Andy Roberts's picture
Andy Roberts
Wed, 23 Sep 2015
816 H1 and H2 hybrids review
The looks, feel and performance of these hybrids outshine the former 915 H

Need To Know

The technology adds high speed and low spin for added distance; H1 the more forgiving and longer model; H2 the more versatile model and consistent distance control; lovely sound and feel from both
price; some grass still gets trapped in the channel
Our score:
PRICE: £205.00 YEAR: from 2015

Titleist new 816 H hybrids possess greater precision, power, performance and pizzazz over its former 915 H range. 

The key features behind the new 816 H1 and H2 hybrids are a revamped Active Recoil Channel (ARC) and Ultra Thin Face technology that combine to generate high speed and low spin for longer distances, alongside a new crown design that inspires confidence at address. 

Trusted by tour pros around the world including Jordan Spieth, Titleist claims its 816 H hybrids offer a high performance choice over long irons by providing more speed, higher launch and a steeper landing angle to help players hold the green better and stop the ball closer to the pin. 

And after an in-depth first look, we cannot disagree. 

First Look: Titleist 816 H hybrids


The most noticeable difference with the 816 H hybrids compared to the former 915 H is a new eye-catching grey crown against a black PVD face and sole.

This cosmetic change - made to differentiate the 816 hybrids in their own category - aids plenty of confidence standing over the ball. While there are no alignment markings as such on the crown, the clear white scorelines on the face more than make up for it. 

Other improvements come with an enhanced hosel masking and a flatter bulge to present a much squarer appearance at address.

The H1 features a larger, more confidence-inspiring profile that will likely appeal to the higher handicap player, while the H2 will likely appeal to better players who crave a more traditional, smaller pear profile appearance. 

One slight niggle on the former 915 H was that plenty of grass got trapped in the Active Recoil Channel (ARC) on the sole, and while the issue has not completely been resolved with the 816 H, Titleist has at least improved the shape of the channel to ensure less debris gets stuck in there. 


The acoustics of the 816 H hybrids are up there with the best in its category. Centre hits were greeted with sweet, hearty cracks at impact and good feedback was noted on squiffy hits. 

While balls appeared to zip quickly off the face at impact, and certainly on a higher trajectory than the former 915 H, the H1 certainly felt the more powerful offering of the two new models.

Titleist offers a plethora of shafts in the 816 H hybrid range, but we favoured the Mitsubishi Diamana S+ Blue 70 as it aided more of the mid launch we were after. 


The slight face progression to the H1 made this one of the easiest hybrids to get airborne. Despite its bulky fairway wood appearance, the H1 launched on a nice mid-high trajectory.

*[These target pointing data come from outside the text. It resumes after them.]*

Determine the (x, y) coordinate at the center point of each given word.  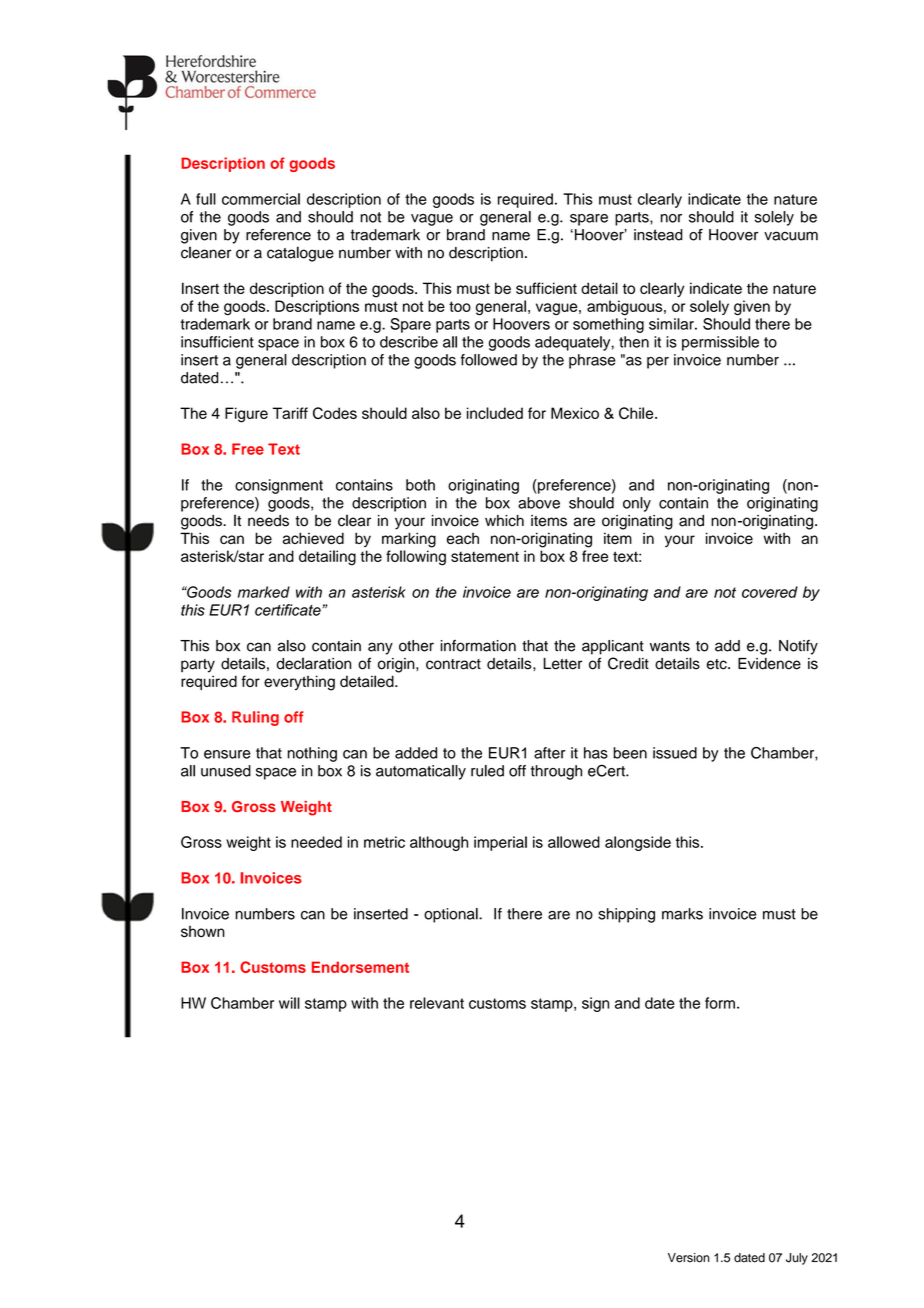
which (504, 521)
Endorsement (360, 967)
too (460, 306)
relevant (437, 1003)
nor (671, 218)
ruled (487, 771)
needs (268, 521)
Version (689, 1258)
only (637, 504)
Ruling (255, 718)
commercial (261, 199)
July (797, 1259)
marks (682, 914)
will (289, 1003)
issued (675, 753)
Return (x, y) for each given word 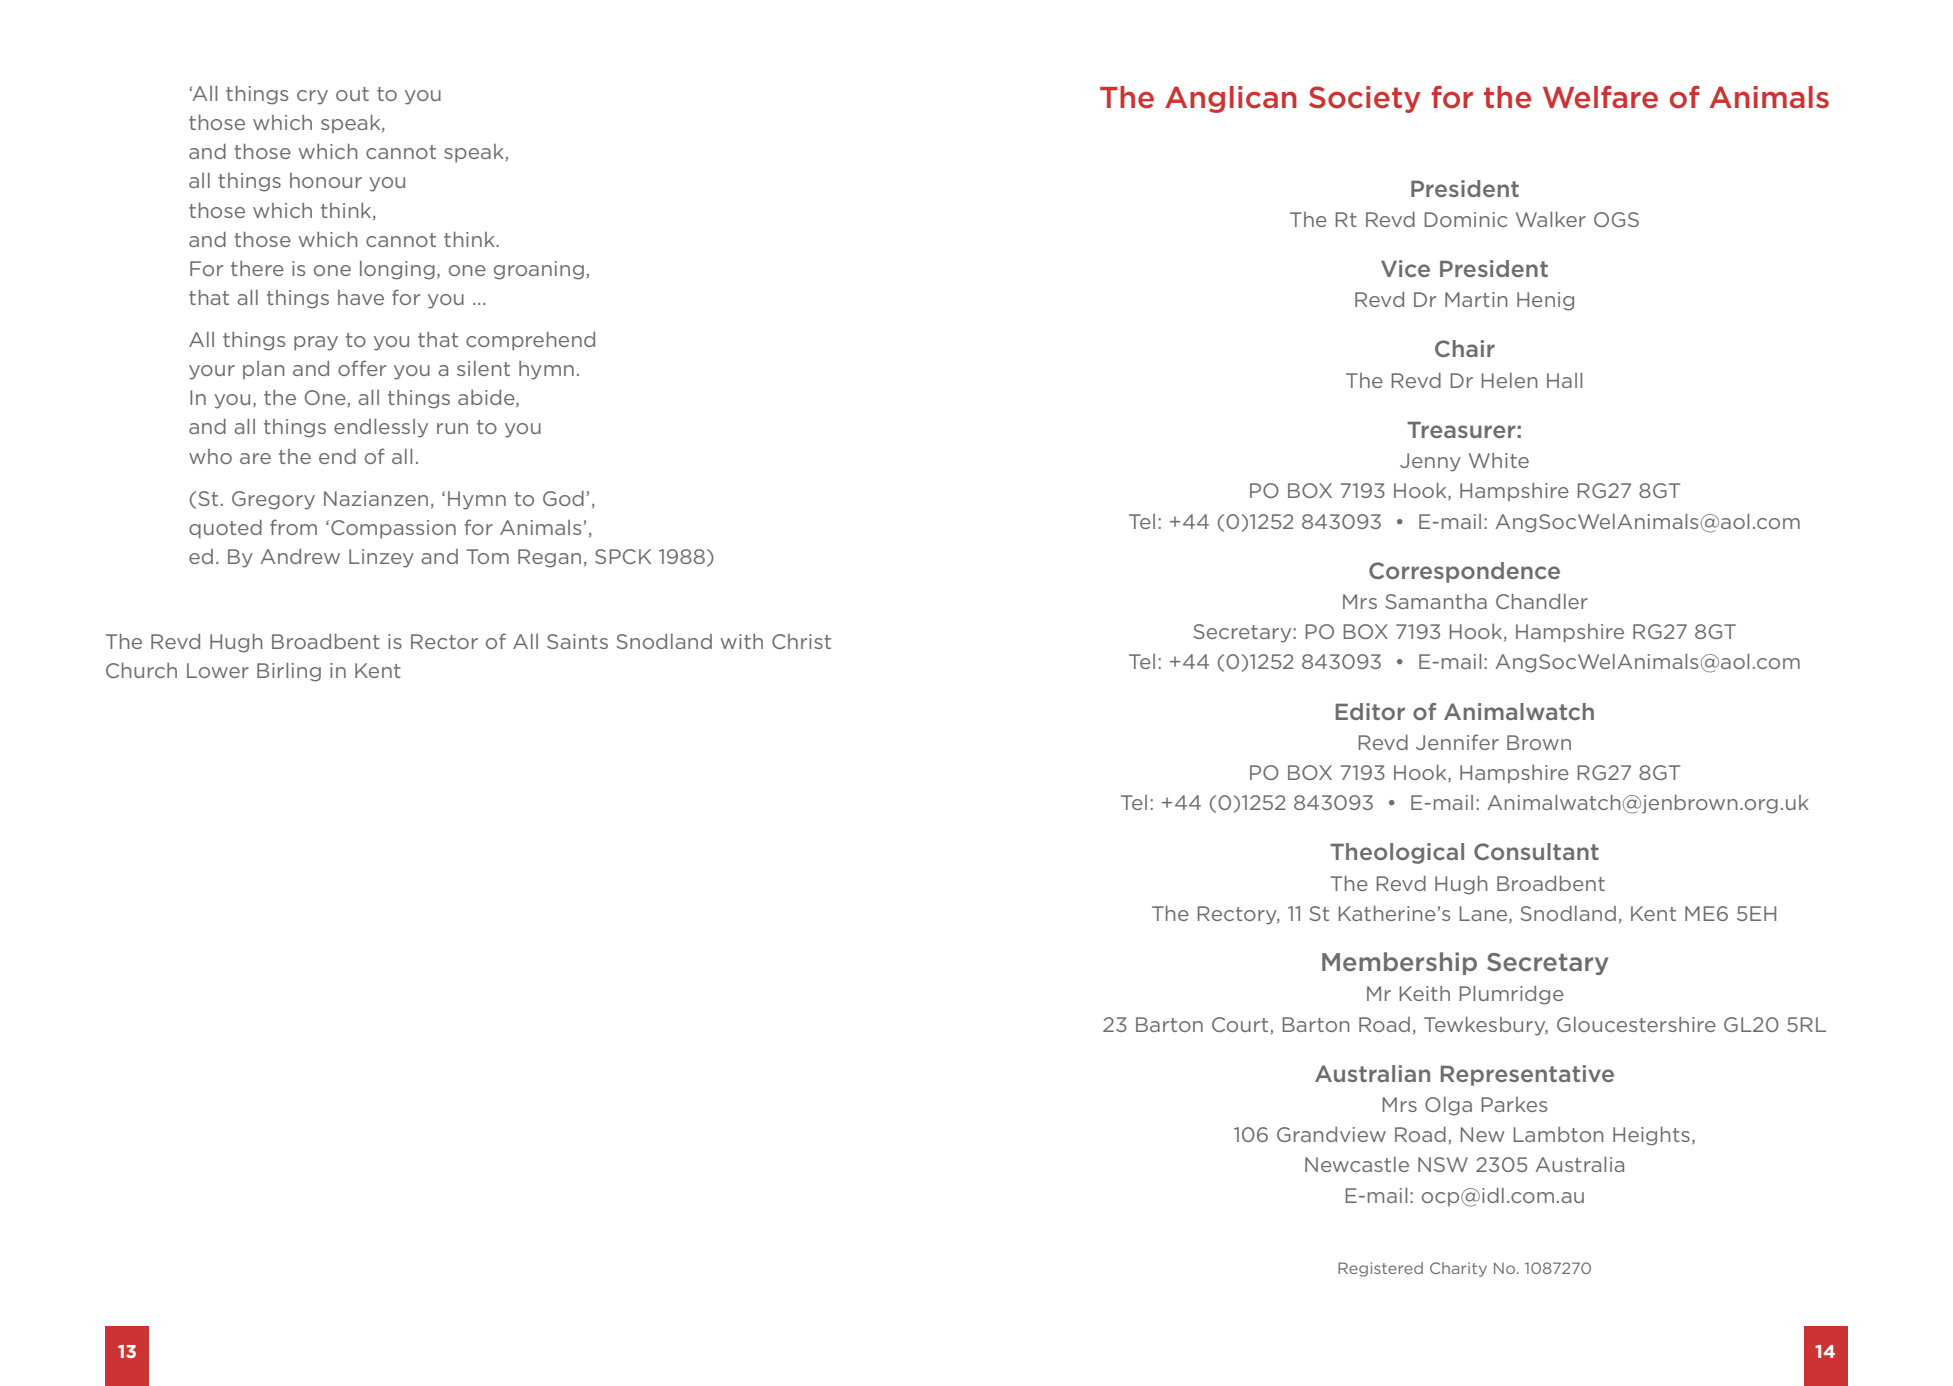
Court (1240, 1024)
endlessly (381, 428)
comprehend (530, 341)
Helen (1510, 380)
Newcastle (1357, 1164)
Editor (1370, 711)
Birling (289, 672)
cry (312, 97)
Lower (218, 670)
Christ (801, 641)
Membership (1399, 963)
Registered (1380, 1269)
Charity (1458, 1269)
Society (1365, 99)
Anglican (1231, 99)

If you struggle to get your long irons or hybrids in the air, or even want an alternative to the fairway wood, look no further than the H1 hybrid - particularly as Titleist has simplified long-game yardage gapping with loft choices every two degrees from 19 to 27 degrees.

Average carry distance with the H1 in 19 degree was up six yards on the former 915 H (212 yards) and total distance was up four yards (233 yards), which is bordering fairway wood distance. 

The forgiveness of this club was also very strong, much to do with the MOI being 7% higher than the 915 H. 

While the H2 hybrid did not feel quite as powerful or forgiving as the H1, we still received a two-yard gain in both carry distance and total distance in comparison to the 915 H, and shots were not veering too far of our target line. 

There was certainly more of a flatter ball flight about the H2 hybrid, however, and approximately 150 RPM less spin on average.

The H2 also appeared much more versatile and was easier to manufacture shots with out the intermediate rough and first cut of rough. 

But while there was improved shot data with both H1 and H2 hybrids, the biggest improvement against the 915 H was improved turf interaction. The new bevelled edges on the Active Recoil Channel, in addition to a relieved leading edge, helped both H1 and H2 glide through the turf cleanly and effortlessly. 

Another improvement comes with the new SureFit Tour hosel that adjusts loft and lie independently in one-degree increments rather than 0.75-degree like before.


Titleist is catering for players of all abilities with its new 816 H1 and H2 hybrids and that is great to see.

The looks, feel and performance of these hybrids outshine the former 915 H in our book, with a nicer crown design, a more pleasing feel and sound at impact and improved shot data. 

The H1 is certainly the more powerful hybrid and the easiest to get airborne, so if you struggle to obtain height with your long irons, look no further than this one. It also happens to be one of the most forgiving hybrids we have tested this year. 

Better players will likely fall in love with the H2, however. Although not as forgiving as the H1, this club in the hands of a capable player will offer much more versatility and improved distance control. It will also generate a slightly flatter ball flight and trim that backspin. 

By no means cheap at £205, but there is something for everyone with either of the 816 H hybrids.